How glutamatergic synapse loss affects the firing rhythm of DG-CA3 model related with Alzheimer's disease.

As well known that synapse loss is a significant pathological feature of Alzheimer's disease (AD), meanwhile, the hippocampus is one of brain regions to be first affected in the early stage of AD. Thus, this work employs a comprehensive DG-CA3 network model of the hippocampus so as to explore the neuronal correlation between glutamatergic synapse loss and abnormal firing rhythm associated with AD from the perspective of neurocomputation.
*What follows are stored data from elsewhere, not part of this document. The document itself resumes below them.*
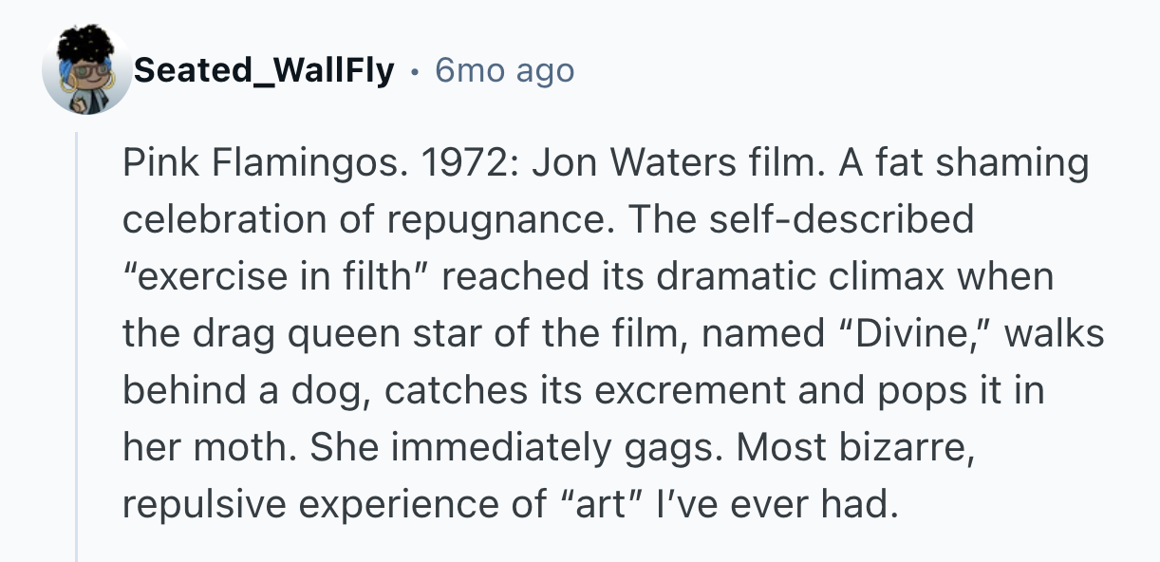Collapse the comment thread via vertical line
Image resolution: width=1160 pixels, height=562 pixels.
pyautogui.click(x=77, y=351)
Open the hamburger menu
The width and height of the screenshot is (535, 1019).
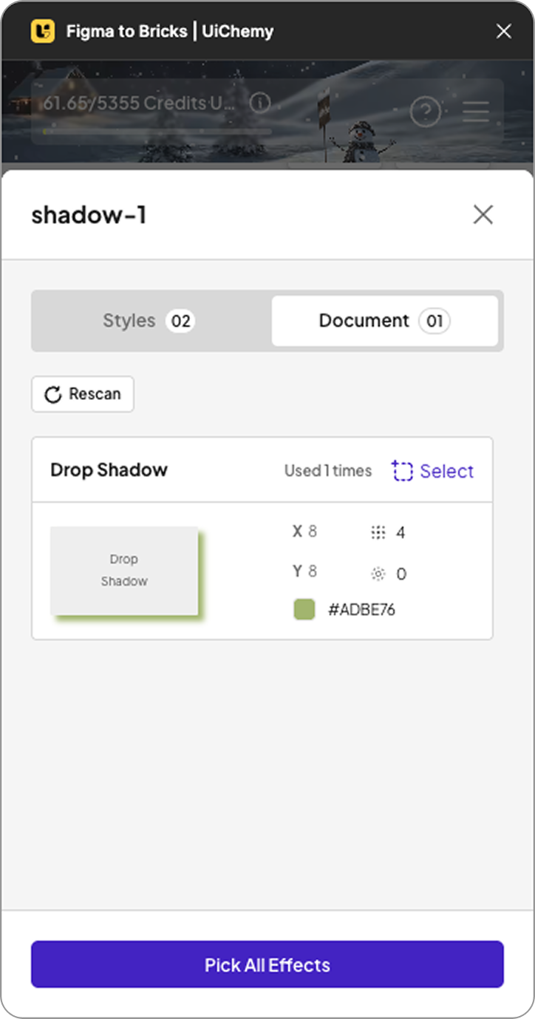pos(476,112)
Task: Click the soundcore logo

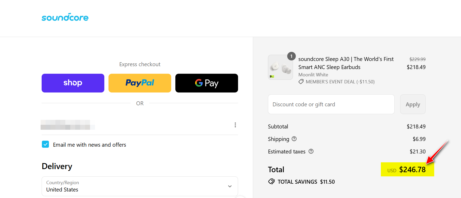Action: (x=65, y=17)
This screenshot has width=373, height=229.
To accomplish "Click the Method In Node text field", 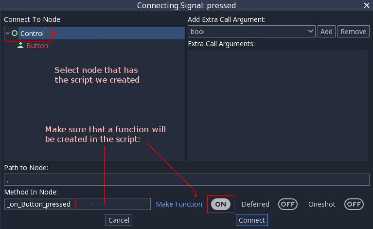I will (x=77, y=204).
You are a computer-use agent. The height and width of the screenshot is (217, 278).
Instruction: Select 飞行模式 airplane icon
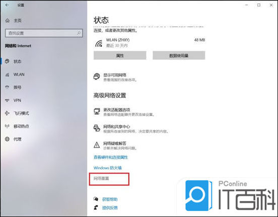7,113
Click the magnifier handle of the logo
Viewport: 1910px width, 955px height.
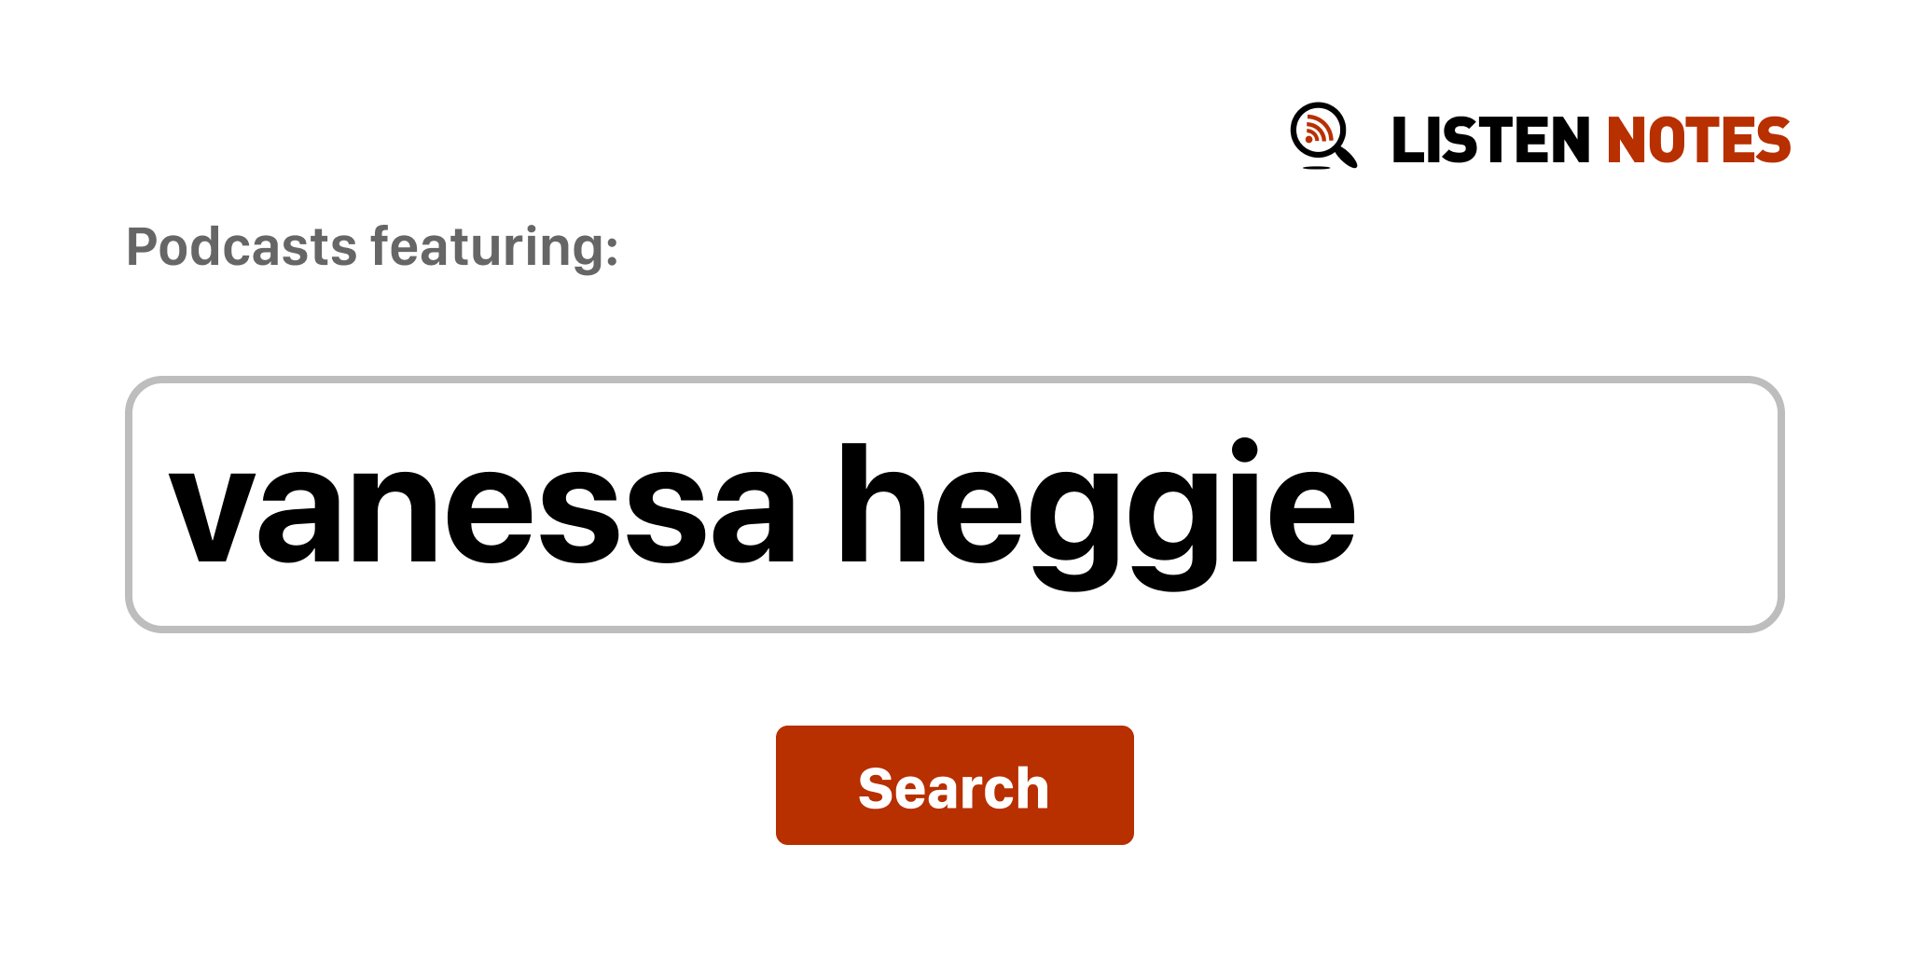click(1346, 156)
The neuropathological condition of glutamatergic synapse loss caused by the reduction of Shank3 protein in AD patients is imitated by decreasing glutamatergic excitatory synapse strength between different neurons. By means of power spectral analysis and dynamics technique, the numerical results reveal that excitability of pyramidal neuron as well as oriens lacunosum-moleculare (O-LM) cell in CA3 region is strongly degraded by the decrease of NMDA or AMPA-type glutamatergic excitatory synapse strength. Moreover, the relative power together with the peak of relative power density within alpha band is also diminished by decreasing glutamatergic synapse strength. These findings accord with the electrophysiological experiment of EEG that there is a decrease of alpha rhythm for AD patients, on the same time, they could highlight the significance of glutamatergic synapse loss in the pathogenesis of AD.